Dario Fo: Bezahlt wird nicht!, Bühnen der Stadt Gera

Eigentlich könnte ich sogleich mit der reinen Freude beginnen, die diese Inszenierung macht. Randsalat habe ich hier bereits anlässlich der Meininger Inszenierung hinlänglich auf den Teller gelegt, auch einige Spritzer Dressing drüber, weil es Dario Fo ist, der noch lebt und alt ist, und, siehe Meiningen (Geheimnisverrat: Das war über Wochen mein meistgelesener Text mit rasanten täglichen Klickzuwächsen, erst kürzlich von UPDIKE LIEST HEMINGWAY überholt), aus diversen Gründen nicht einfach nur erwähnt werden sollte. Gera respektive Altenburg, wo die erste Premiere am 24. November lief, am 15. Februar dann die in der Reußischen Residenz, bestätigen die enorme Lebendigkeit der italienischen Vorlage.
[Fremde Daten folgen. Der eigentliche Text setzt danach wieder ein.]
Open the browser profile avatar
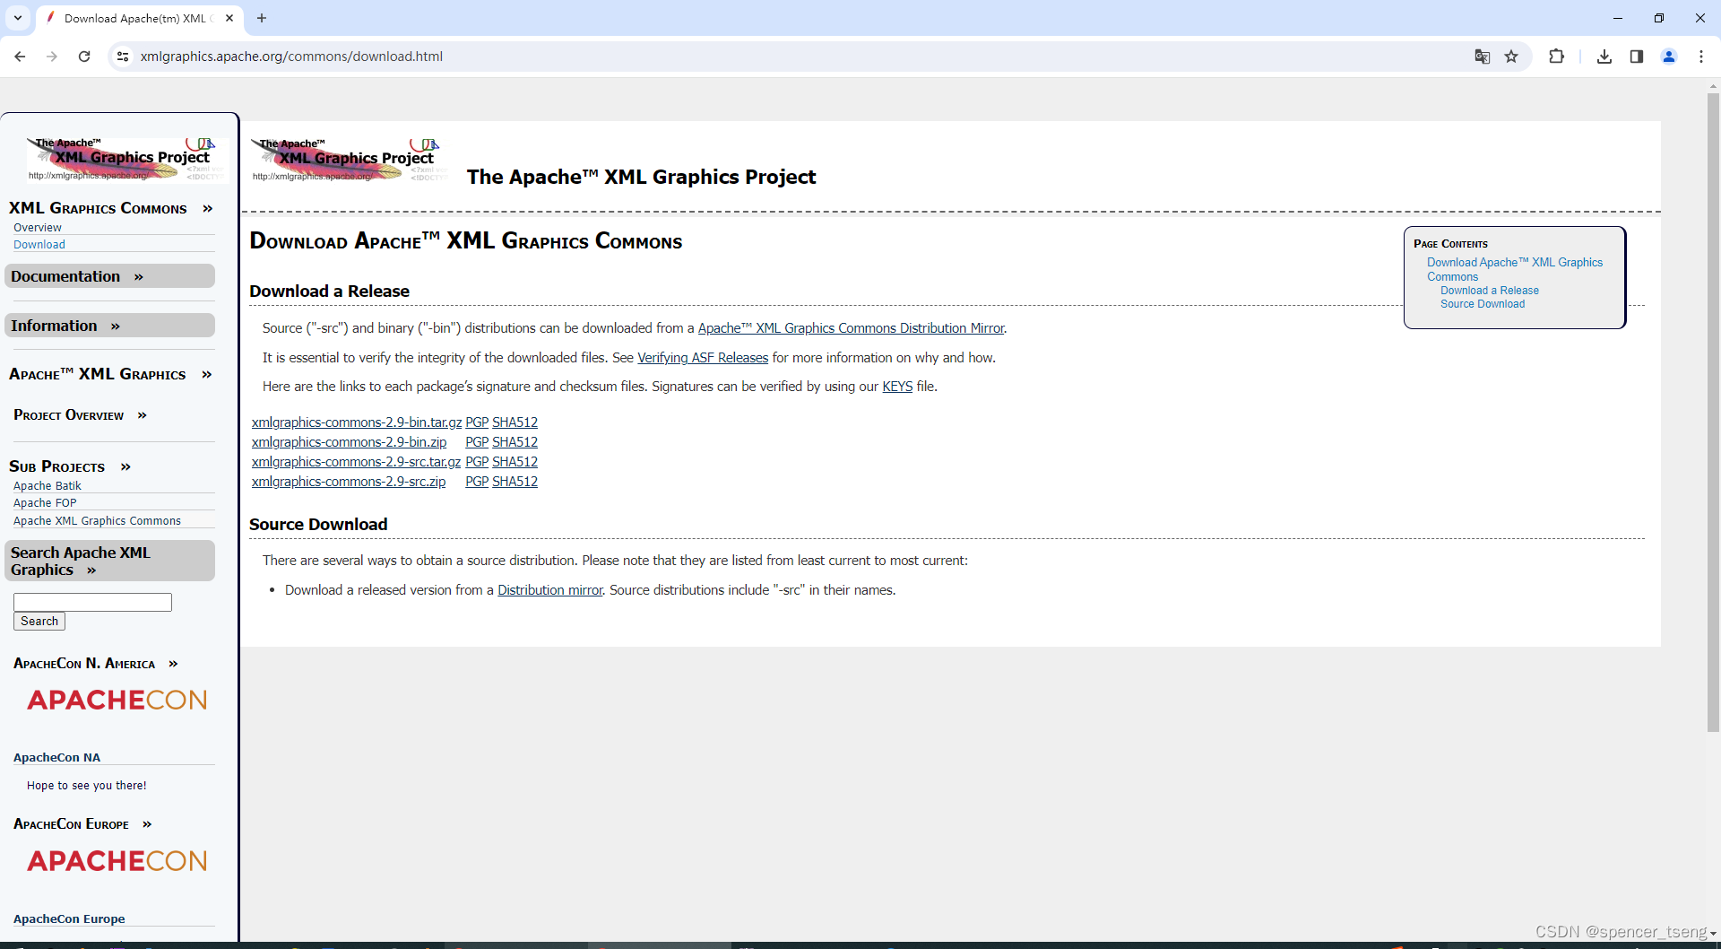Image resolution: width=1721 pixels, height=949 pixels. pos(1669,56)
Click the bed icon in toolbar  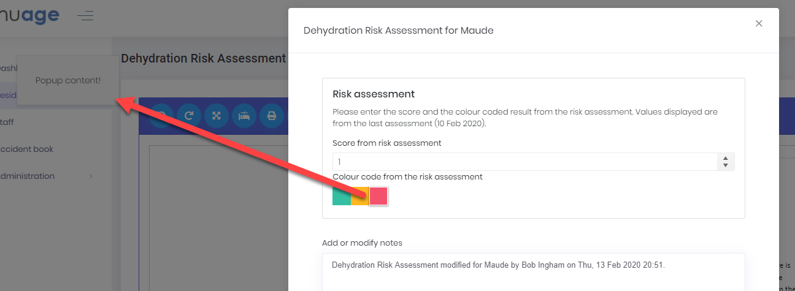[x=244, y=115]
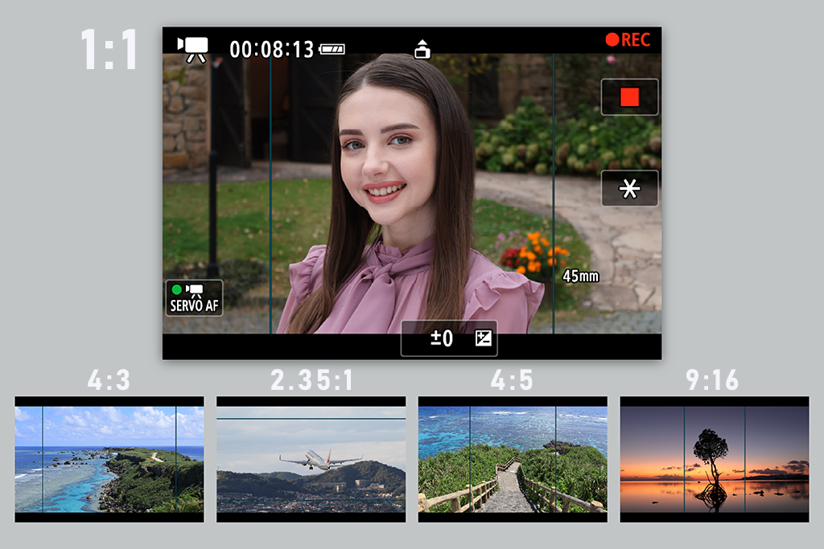Screen dimensions: 824x549
Task: Choose the 4:3 aspect ratio label
Action: tap(109, 380)
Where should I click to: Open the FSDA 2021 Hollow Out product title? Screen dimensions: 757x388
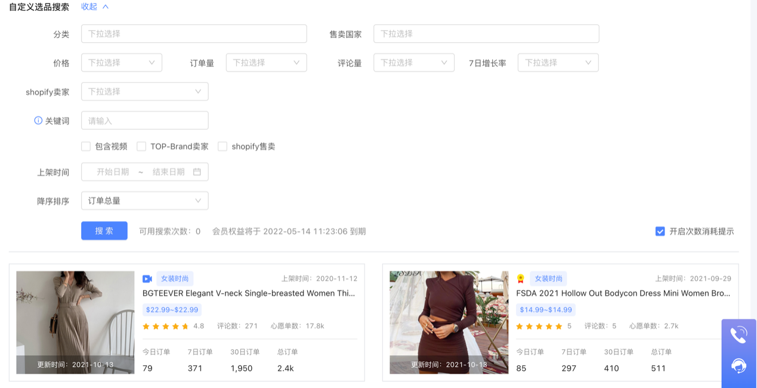pyautogui.click(x=624, y=293)
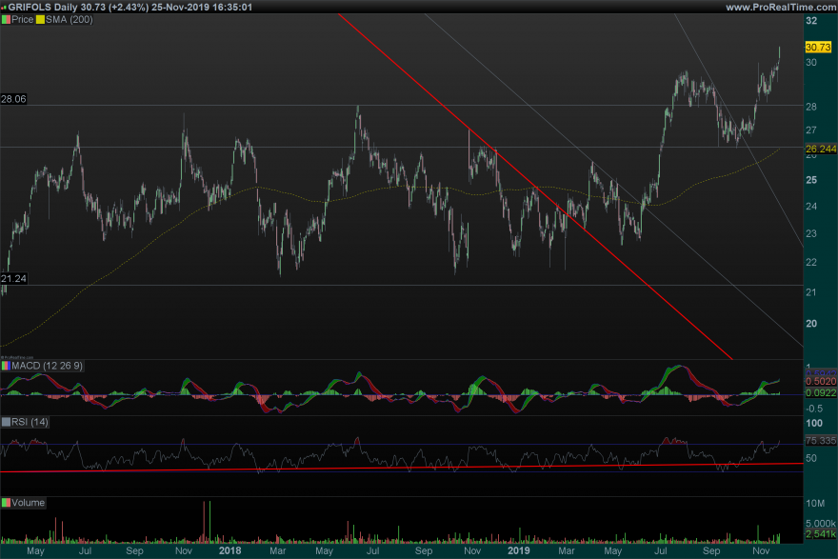Click the MACD indicator color icon
This screenshot has width=838, height=559.
coord(6,366)
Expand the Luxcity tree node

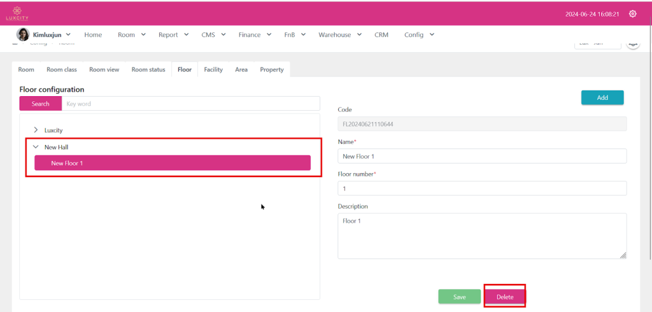[x=36, y=130]
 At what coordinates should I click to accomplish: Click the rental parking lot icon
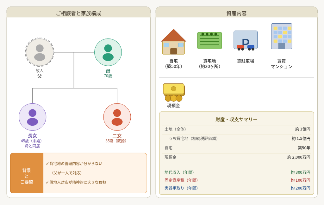[246, 40]

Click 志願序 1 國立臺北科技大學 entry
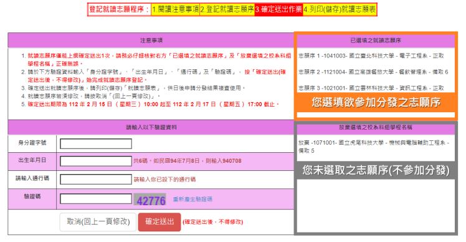tap(371, 56)
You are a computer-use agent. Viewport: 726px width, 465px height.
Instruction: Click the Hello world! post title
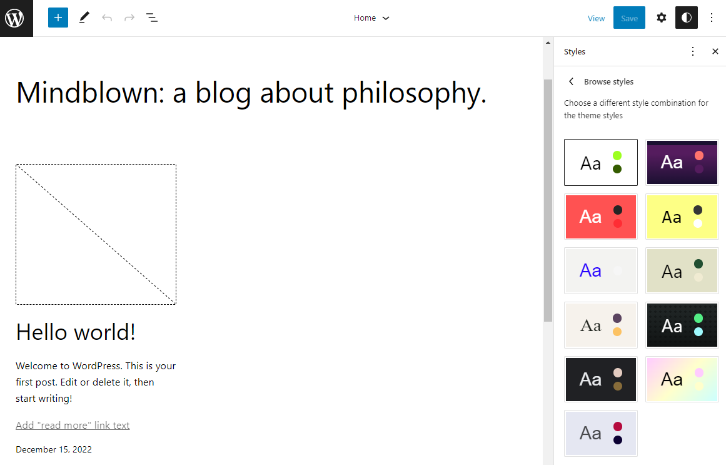point(76,332)
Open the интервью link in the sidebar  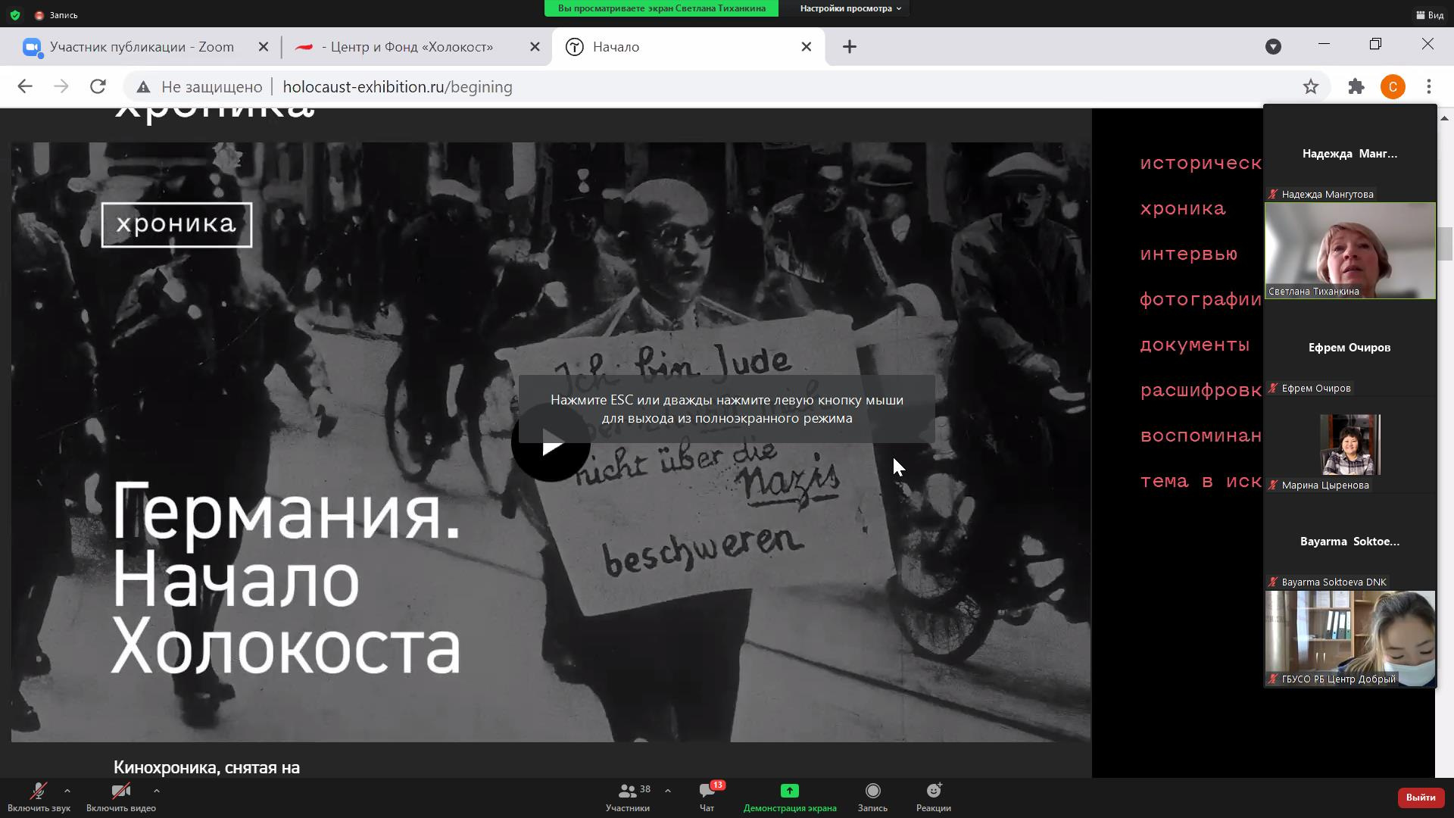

Selbst die Nachfrage nach den Programmheften muss so lebendig gewesen sein, dass unsereiner nur nach einer schäbigen Schwarzweiß-Drucker-Kopie des äußeren Deckblattes greifen durfte, die wenigstens die Besetzungsliste enthielt und ein Textstück ohne Anfang. Neue Grunderfahrung: Es gibt einen Verein Theaterfreunde Assamstadt, dessen Mitglieder fränkisch sprechen, aber zu Baden-Württemberg gehören. Die haben dunkle Jacken an, auf denen der Verein steht, wenngleich nicht alle eine solche Signaljacke tragen. Von diesen Mundartlern waren etliche in die einstige ostthüringische Bezirksstadt mit dem hohen Proletarieranteil gereist, um maximal abzulachen. Und die Bühnen der Stadt Gera, Spielort Bühne am Park, ließen sich nicht lumpen.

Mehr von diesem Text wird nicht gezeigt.